* **Pixel coordinate grounding data**
▼
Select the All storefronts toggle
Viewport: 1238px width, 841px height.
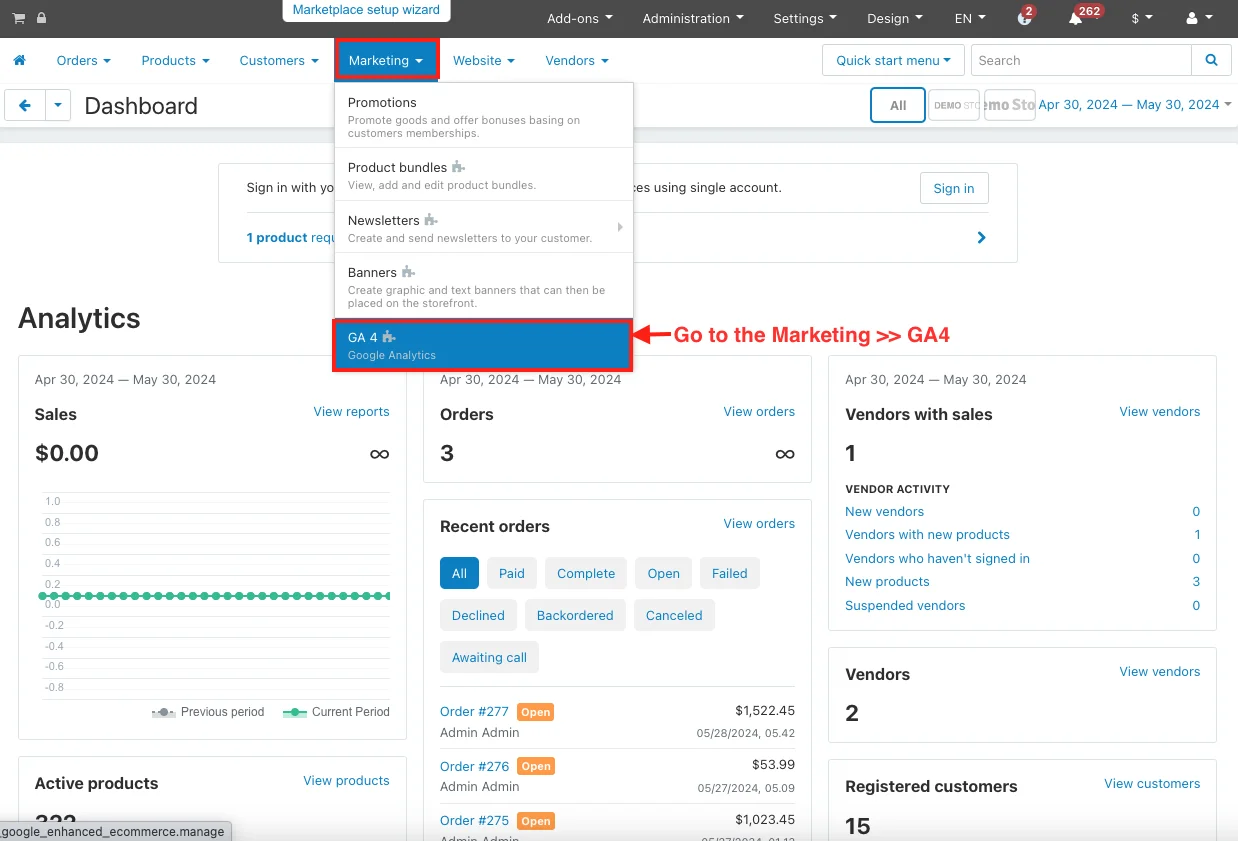897,105

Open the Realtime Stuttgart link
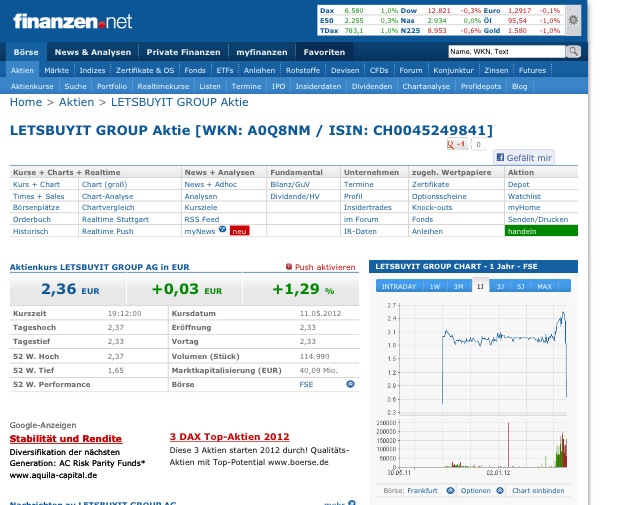tap(109, 219)
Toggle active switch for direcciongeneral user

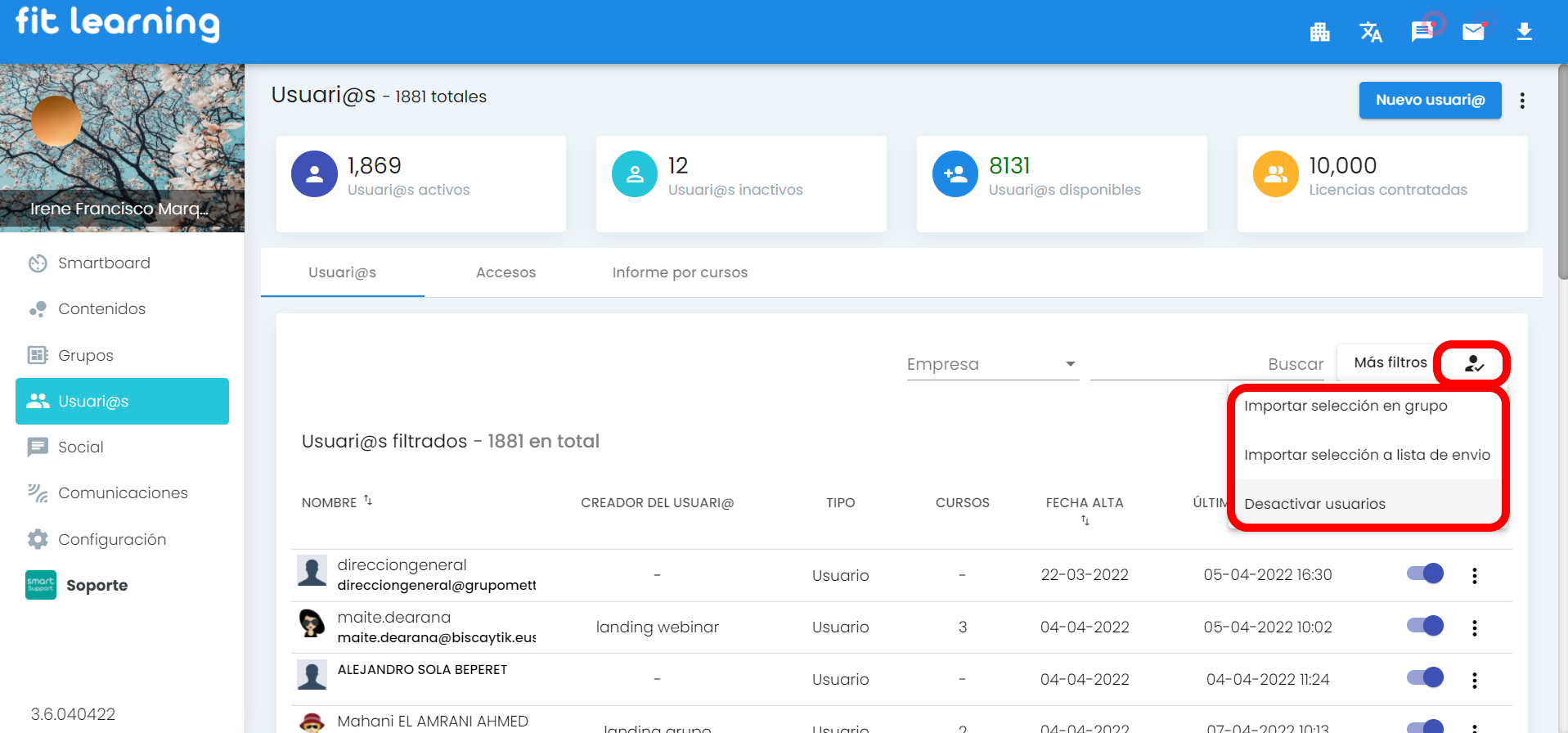pyautogui.click(x=1425, y=573)
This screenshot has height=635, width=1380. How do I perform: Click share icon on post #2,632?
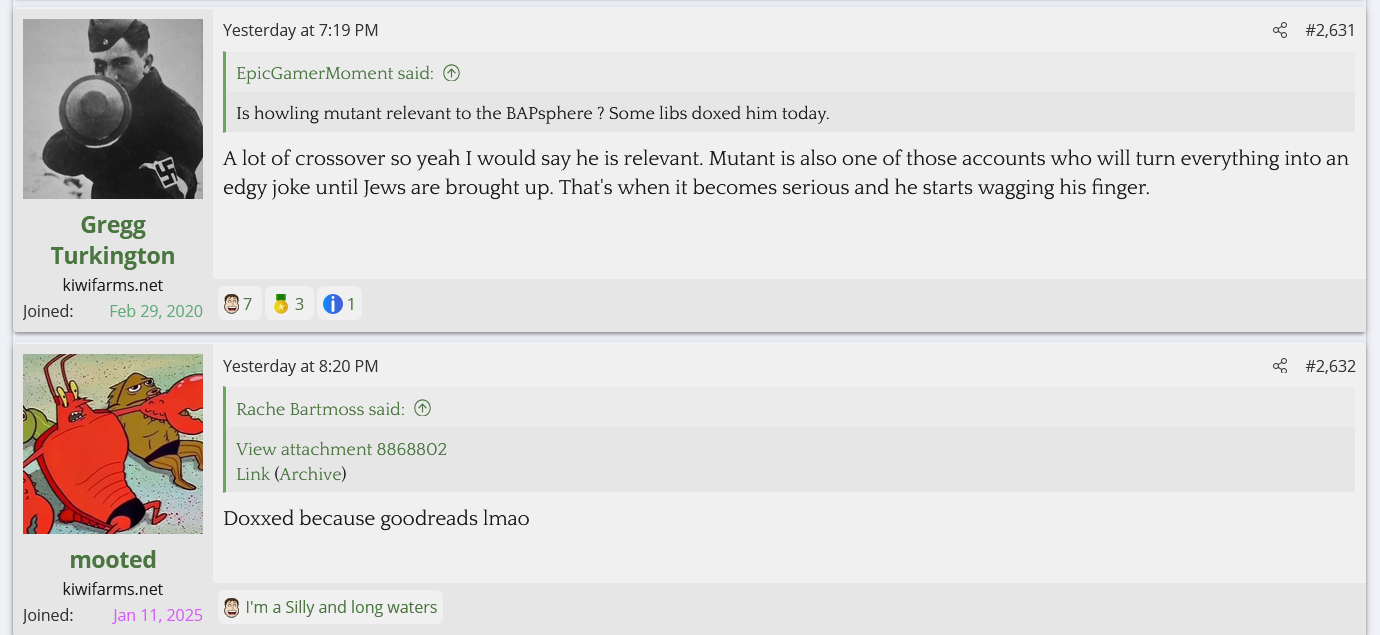click(1280, 367)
▲
* **PROBLEM TO SOLVE**
Each entry is to be output exactly, and no picture is to appear.

* **TASK RESPONSE**
Select the All storefronts toggle
Viewport: 1238px width, 841px height.
897,105

Open the Realtime Stuttgart link
tap(109, 219)
Toggle active switch for direcciongeneral user

pyautogui.click(x=1425, y=573)
This screenshot has height=635, width=1380. How do I perform: Click share icon on post #2,632?
click(1280, 367)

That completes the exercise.